As reported by Vice, security researchers at Activision found that a Warzone cheat advertised on popular cheating forums contained more than met the eye. It surreptitiously installed a dropper on a device, which allowed other types of malware to be downloaded onto a computer.
"The dropper examined in this report, 'Cod Dropper v0.1,' can be customized to install other, more destructive, malware onto the targets' machines," the report reads.
One of the malware campaign's goals was installing miners on victims' PCs, using gamers' graphics cards to mine crypto without their knowledge.
Cheating—not worth it
Activision notes that the procedures required for "genuine" cheats to work also allow most malware tools to execute, such as bypassing system protections and escalating privileges. Many cheats recommend users disable their anti-virus software to ensure compatibility with a system, allowing hidden malware to infect PCs without the cheaters being alerted.
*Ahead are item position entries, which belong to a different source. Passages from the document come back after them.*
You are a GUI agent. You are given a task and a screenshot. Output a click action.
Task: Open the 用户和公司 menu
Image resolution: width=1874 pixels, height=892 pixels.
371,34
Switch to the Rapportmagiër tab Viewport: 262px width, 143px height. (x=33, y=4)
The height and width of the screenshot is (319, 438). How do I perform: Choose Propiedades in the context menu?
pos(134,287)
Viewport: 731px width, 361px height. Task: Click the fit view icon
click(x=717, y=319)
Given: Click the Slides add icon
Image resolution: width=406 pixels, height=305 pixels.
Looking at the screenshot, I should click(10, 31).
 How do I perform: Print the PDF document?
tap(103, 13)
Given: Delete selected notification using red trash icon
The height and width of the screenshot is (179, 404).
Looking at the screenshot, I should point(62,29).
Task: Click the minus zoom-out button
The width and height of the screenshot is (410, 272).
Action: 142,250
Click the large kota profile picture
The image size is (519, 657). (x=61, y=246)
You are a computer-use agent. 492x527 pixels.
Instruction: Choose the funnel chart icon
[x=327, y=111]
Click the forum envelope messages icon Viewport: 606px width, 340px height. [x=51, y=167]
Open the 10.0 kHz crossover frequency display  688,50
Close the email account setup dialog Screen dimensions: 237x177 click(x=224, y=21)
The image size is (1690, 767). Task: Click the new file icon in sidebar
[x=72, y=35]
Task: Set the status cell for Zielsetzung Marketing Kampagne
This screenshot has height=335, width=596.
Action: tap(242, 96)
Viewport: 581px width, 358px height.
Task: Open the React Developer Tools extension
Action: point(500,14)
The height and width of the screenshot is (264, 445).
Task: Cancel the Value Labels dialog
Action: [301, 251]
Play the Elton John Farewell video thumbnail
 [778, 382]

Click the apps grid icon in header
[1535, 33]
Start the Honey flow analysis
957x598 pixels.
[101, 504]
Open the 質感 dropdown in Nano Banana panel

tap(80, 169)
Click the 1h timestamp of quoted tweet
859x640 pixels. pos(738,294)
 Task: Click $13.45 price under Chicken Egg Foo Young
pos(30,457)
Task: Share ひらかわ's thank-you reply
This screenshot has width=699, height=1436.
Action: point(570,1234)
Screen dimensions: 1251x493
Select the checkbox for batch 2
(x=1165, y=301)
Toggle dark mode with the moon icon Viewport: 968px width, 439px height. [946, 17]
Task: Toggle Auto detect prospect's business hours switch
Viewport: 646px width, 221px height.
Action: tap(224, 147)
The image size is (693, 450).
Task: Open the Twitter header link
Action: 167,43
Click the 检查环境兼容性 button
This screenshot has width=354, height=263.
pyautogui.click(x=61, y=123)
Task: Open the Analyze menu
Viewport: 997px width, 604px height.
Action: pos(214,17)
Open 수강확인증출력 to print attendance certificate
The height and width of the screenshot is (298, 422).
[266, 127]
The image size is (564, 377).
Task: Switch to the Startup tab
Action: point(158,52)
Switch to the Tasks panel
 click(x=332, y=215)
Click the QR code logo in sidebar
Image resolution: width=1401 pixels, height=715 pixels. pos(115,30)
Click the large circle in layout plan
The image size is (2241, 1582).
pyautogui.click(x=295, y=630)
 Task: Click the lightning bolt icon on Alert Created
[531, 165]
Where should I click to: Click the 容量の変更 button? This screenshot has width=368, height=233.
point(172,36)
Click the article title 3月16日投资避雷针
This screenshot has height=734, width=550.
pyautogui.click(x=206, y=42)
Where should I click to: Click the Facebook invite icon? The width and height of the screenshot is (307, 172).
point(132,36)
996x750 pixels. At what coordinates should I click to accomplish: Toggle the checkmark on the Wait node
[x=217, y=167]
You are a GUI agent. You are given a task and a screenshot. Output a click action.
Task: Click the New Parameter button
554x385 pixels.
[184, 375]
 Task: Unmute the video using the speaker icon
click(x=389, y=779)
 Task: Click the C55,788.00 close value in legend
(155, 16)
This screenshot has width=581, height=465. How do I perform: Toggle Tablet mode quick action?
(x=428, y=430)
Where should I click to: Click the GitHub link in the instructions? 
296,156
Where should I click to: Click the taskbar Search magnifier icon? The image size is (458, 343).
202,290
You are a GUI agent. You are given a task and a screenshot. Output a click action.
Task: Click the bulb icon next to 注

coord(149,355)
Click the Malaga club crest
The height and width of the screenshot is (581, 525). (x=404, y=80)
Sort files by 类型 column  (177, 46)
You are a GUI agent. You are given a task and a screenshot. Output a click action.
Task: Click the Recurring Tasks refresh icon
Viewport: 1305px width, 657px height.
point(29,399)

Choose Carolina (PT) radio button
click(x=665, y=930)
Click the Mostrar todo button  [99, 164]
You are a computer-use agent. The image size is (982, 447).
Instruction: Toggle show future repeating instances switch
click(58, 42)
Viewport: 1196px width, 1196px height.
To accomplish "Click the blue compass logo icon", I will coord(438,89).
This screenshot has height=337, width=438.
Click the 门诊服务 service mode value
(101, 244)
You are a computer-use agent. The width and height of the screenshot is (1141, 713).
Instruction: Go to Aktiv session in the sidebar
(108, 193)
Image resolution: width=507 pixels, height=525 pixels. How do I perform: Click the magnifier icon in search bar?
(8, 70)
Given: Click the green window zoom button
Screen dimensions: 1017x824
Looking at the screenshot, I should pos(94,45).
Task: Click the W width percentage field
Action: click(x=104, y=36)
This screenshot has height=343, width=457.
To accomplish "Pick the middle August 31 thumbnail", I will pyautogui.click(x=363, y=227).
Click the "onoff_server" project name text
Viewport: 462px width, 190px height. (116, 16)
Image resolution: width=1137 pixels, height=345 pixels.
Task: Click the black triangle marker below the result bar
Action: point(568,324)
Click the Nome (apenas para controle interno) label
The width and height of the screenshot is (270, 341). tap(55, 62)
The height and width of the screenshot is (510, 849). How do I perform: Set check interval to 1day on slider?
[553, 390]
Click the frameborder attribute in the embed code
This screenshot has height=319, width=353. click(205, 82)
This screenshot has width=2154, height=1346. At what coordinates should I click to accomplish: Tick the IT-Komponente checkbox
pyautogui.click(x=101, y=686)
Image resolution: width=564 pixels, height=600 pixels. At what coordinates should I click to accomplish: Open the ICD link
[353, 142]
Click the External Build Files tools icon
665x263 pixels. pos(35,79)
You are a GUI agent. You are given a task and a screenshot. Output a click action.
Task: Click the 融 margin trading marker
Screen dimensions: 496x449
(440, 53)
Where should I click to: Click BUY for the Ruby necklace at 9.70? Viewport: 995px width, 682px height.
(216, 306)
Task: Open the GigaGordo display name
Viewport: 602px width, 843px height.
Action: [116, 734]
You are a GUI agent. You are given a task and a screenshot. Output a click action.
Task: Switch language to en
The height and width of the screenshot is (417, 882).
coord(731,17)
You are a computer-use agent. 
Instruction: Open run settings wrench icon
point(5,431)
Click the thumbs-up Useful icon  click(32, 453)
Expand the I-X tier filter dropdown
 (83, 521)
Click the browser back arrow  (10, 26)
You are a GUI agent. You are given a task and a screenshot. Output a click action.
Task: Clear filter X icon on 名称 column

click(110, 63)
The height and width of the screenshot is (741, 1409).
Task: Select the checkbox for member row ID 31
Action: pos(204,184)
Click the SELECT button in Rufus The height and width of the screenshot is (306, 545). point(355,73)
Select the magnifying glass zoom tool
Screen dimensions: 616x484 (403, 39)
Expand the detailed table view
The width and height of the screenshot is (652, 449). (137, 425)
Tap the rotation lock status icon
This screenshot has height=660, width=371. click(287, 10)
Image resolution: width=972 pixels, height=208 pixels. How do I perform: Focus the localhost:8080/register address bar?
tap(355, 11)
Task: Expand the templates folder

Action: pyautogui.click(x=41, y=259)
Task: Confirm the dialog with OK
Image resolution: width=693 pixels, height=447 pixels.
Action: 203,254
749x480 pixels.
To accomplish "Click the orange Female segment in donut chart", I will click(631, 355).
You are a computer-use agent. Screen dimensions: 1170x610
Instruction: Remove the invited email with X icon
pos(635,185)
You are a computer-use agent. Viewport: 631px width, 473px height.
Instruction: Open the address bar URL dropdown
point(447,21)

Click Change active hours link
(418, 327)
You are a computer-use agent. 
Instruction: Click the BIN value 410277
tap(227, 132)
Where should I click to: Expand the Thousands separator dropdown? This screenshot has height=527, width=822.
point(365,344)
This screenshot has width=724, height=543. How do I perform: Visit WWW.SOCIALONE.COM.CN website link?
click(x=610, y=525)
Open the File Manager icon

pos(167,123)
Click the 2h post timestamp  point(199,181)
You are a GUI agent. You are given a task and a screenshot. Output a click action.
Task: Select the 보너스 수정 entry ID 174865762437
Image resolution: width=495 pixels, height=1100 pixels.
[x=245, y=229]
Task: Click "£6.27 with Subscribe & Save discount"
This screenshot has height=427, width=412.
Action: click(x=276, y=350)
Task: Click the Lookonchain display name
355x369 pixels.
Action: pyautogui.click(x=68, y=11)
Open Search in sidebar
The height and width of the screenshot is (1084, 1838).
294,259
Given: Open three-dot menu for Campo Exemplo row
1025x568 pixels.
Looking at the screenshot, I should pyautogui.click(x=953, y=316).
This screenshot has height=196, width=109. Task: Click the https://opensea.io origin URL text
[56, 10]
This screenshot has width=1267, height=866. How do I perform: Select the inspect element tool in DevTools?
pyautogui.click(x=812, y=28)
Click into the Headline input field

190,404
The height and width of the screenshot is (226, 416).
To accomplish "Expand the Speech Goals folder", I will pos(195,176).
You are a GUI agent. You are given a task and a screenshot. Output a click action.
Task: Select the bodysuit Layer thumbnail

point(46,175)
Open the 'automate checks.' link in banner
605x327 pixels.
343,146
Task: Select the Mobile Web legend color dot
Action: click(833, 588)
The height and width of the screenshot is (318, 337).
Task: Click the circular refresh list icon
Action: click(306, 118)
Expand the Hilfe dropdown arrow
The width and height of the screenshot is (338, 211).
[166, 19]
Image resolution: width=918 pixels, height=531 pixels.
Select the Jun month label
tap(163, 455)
"While this method is rather simplistic, it is ultimately a social engineering technique that leverages the willingness of its target (players that want to cheat) to voluntarily lower their security protections and ignore warnings about running potentially malicious software," writes the publisher's researchers.
Warzone boasted 75 million players back in August 2020. While that figure is a lot lower these days, cheating remains a big problem. Activision has banned 300,000 people worldwide since launch, 60,000 of whom felt the banhammer on a single day, so don't cheat.